The Amazing Kolb Brothers of Grand Canyon

I’m happy to announce the release of my latest book, The Amazing Kolb Brothers of Grand Canyon.

It covers the remarkable life of two of the canyon’s most significant pioneers and legendary photographers. The Kolbs dangled from ropes, clung to sheer cliff walls by their fingertips, climbed virtually inaccessible summits, ran seemingly impassable white-water rapids, braved the elements, and ventured into unknown wilderness—all for the sake of a photo. Well, a photo and a thrill. Sometimes it was hard to tell which was more important.

And they did it on their own terms. They carved out a way of life that didn’t exist, essentially creating tourism photography on the cusp of the twentieth century. The Kolbs also became the first independent moviemakers. They produced the first reality show. They invented the selfie. They invented trail-running and put white-water rafting on the map. Before there even was a National Park Service, they taught Americans how to explore their national parks. The Kolbs were a couple of utter knuckleheads and I loved writing about them. The Kolb Studio still stands at the head of the Bright Angel Trail.

The book was published by the Grand Canyon Association, official partner of Grand Canyon National Park. The book is 154 pages, chock full of photos and retails for $14.95. 

Boots and Burgers

I just released my third book, Boots & Burgers: An Arizona Handbook for Hungry Hikers.

Here’s the idea: Spend a morning hiking into the breath-snatching Arizona outback under a high arched sky. Wander lonesome lands as a twisted trail leads deeper into wilderness. Walk for miles amid an aching stillness. On the drive home stop at a diner or café, a casual joint where the waitress calls everybody ‘Hon’ and hustles out the drinks. Order the burger. Bite into a grill-kissed slab of tender beef.

Right there, that’s my favorite day of all. That’s Halloween, Christmas and the spring equinox rolled into one. Walk off a few calories and then pack them on again. I’ll take a boots and burgers day anytime I can get it.

It’s all captured in Boots & Burgers: An Arizona Handbook for Hungry Hikers. So much more than a standard guidebook, Boots & Burgers is informative, hilarious, heartwarming, inspiring and mouth-watering. Beyond trail descriptions and restaurant info, the book is packed with local attractions and activities, historic tidbits, fast facts, rambling thoughts, big dollops of quirkiness and over 170 vivid color photos. It’s a love letter to Arizona, disguised as a hiking and dining guide. The book retails for $15.95.

Death Valley: Hottest Place on Earth

I don’t often venture beyond Arizona’s borders but as an unrepentant desert rat, I couldn’t resist writing about Death Valley. It’s a place gaunt and weird and unforgiving.

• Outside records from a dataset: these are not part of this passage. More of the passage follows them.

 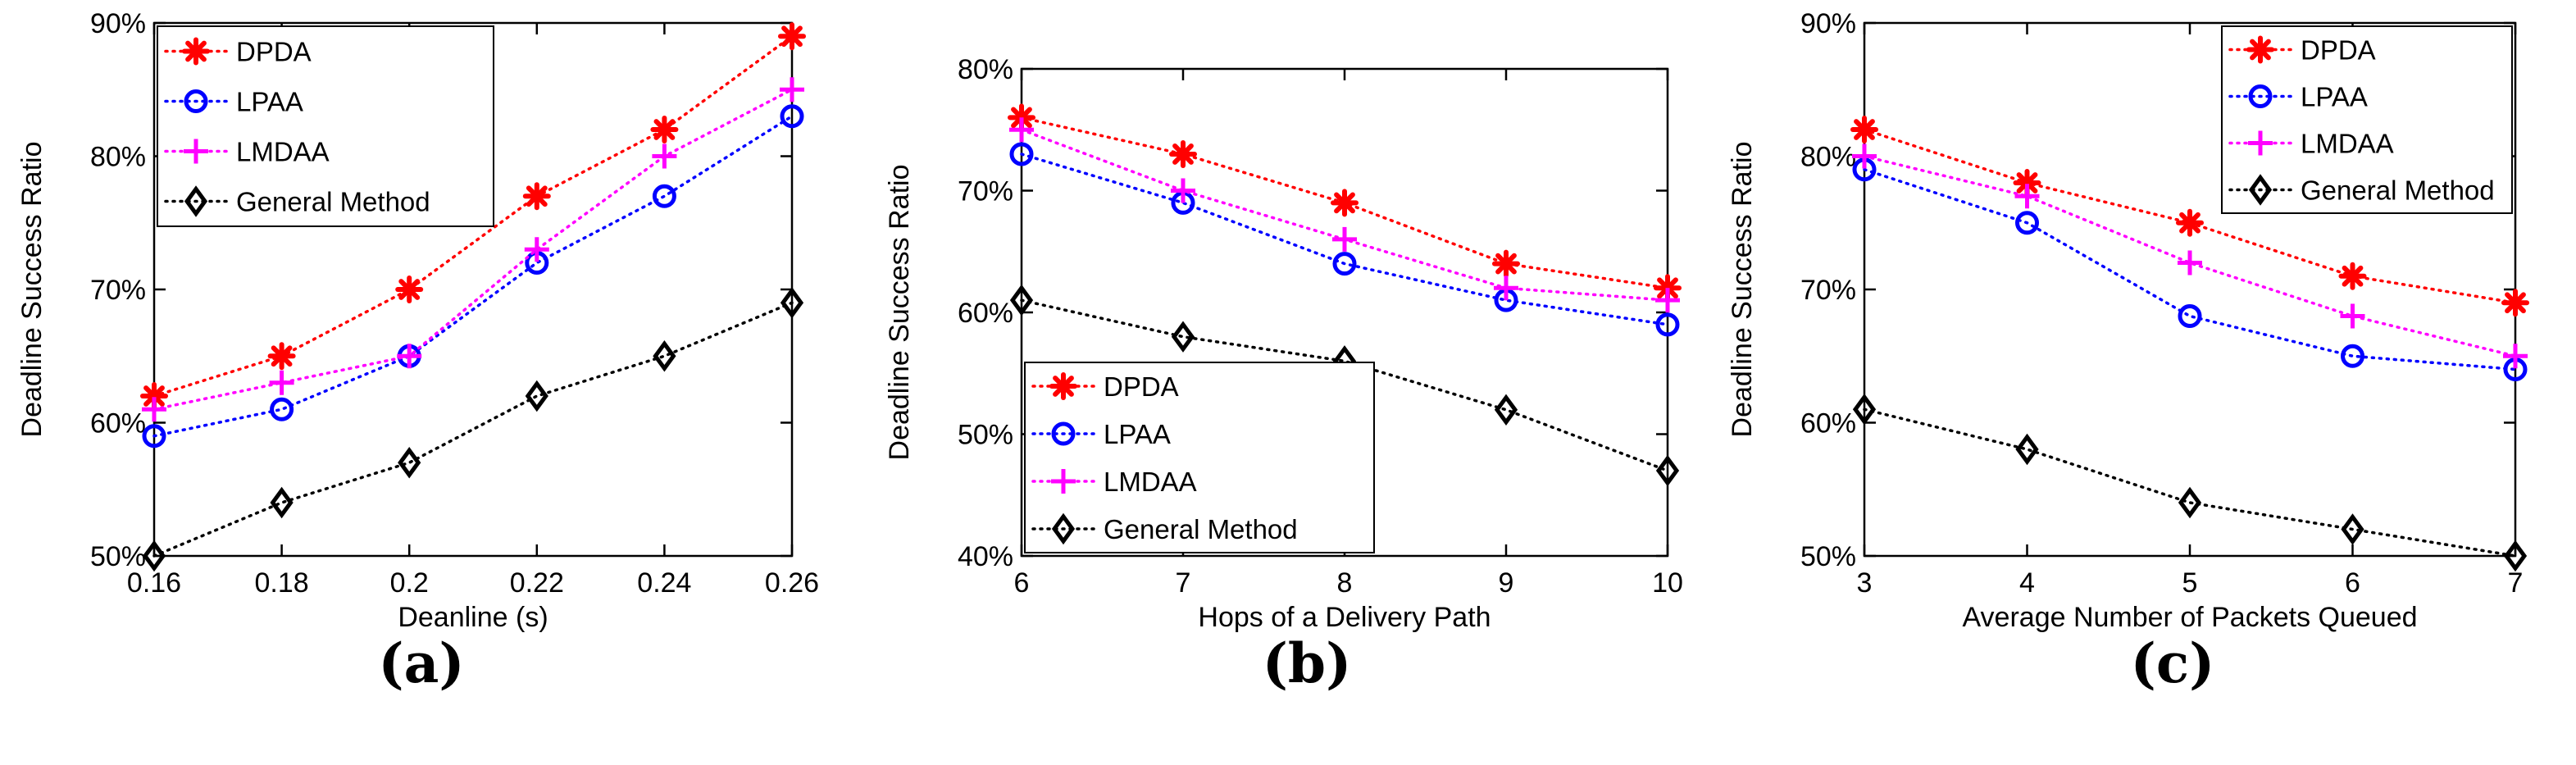 What do you see at coordinates (1506, 583) in the screenshot?
I see `x-tick-label: 9` at bounding box center [1506, 583].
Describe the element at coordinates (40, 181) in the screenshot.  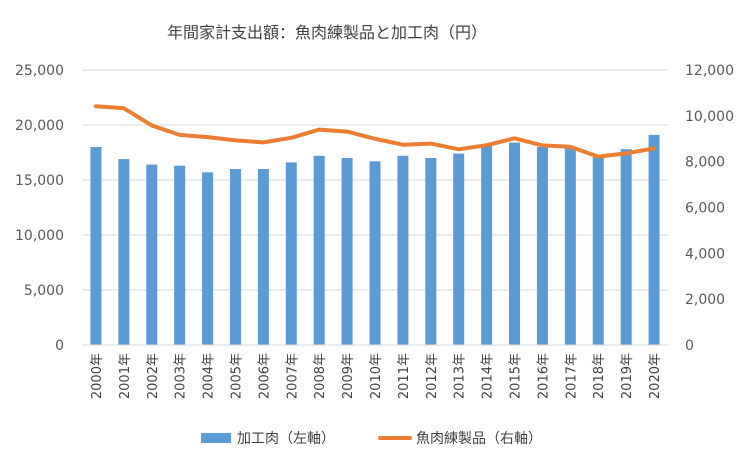
I see `y-left-tick-label: 15,000` at that location.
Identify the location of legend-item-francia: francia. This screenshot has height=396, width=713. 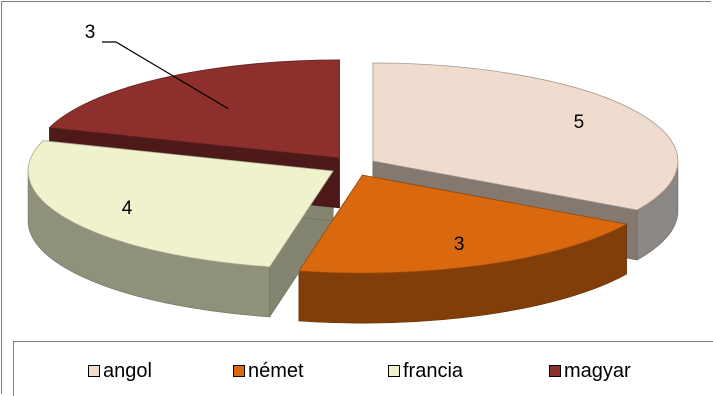
(426, 371).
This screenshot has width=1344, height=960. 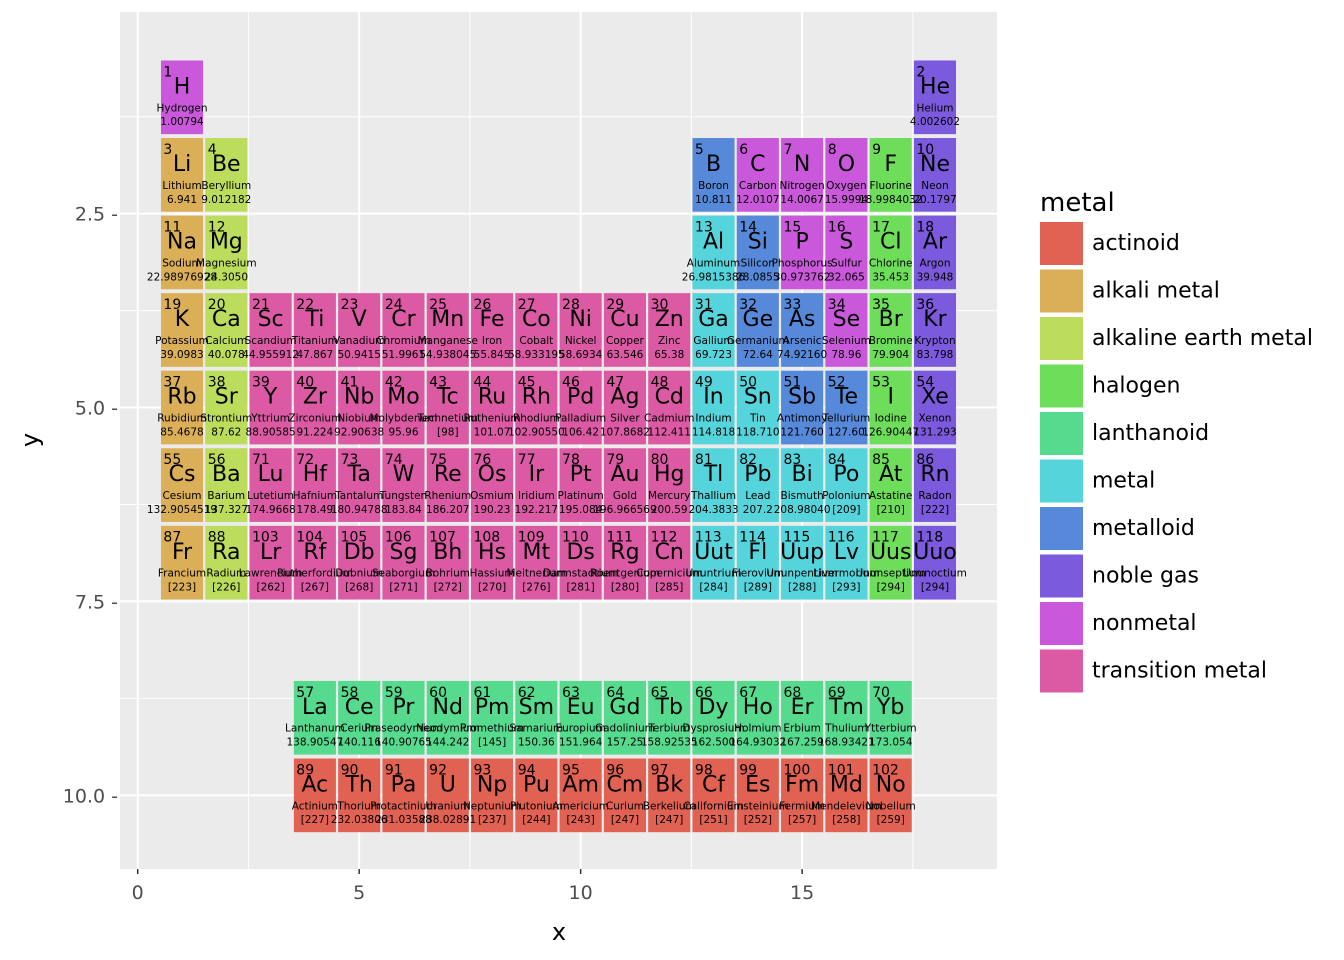 I want to click on legend-label: alkaline earth metal, so click(x=1202, y=338).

Death Valley is a vast expanse of stark beauty and harsh extremes that attracts visitors from all over the world. The largest national park in the continental United States, Death Valley sizzles but it’s not just the climate. The hottest spot on the globe is one of the coolest places to visit with its golden canyons, caramel sand dunes, gleaming salt flats, and snowcapped mountains.

Read about rocks that sail, fish that survive against all odds and the castle in the middle of nowhere. Death Valley: Hottest Place on Earth is filled with information, history, humor and spectacular photographs. My book will have you itching to slather on the sunscreen, lace up the hiking boots and dive into the bad boy of deserts. Death Valley: Hottest Place on Earth retails for $12.95

Arizona Kicks on Route 66

Did you know Arizona is the state that saved Route 66? It’s an amazing story about an amazing highway. And it’s all captured in my book Arizona Kicks on Route 66. 

Route 66 in Arizona crosses stark badlands, cloud-swept plateaus and a desert painted in scandalous hues. The road explores forests of tall pines and forests where trees have turned to stone. It brushes past volcanoes, craters and the ruins of ancient civilizations. Amid the scenic splendor, the highway John Steinbeck referred to as the “Mother Road” passes through small towns and the skeletons of towns. If the Grand Canyon is the heart of Arizona, then Route 66 is the main artery.

Best of all, I lead you to the best homemade pie along the historic highway. It’s a fun, breezy read, like a road trip across the pages. Released in 2012, Arizona Kicks on Route 66 has gone through five printings. The book retails for $12.95.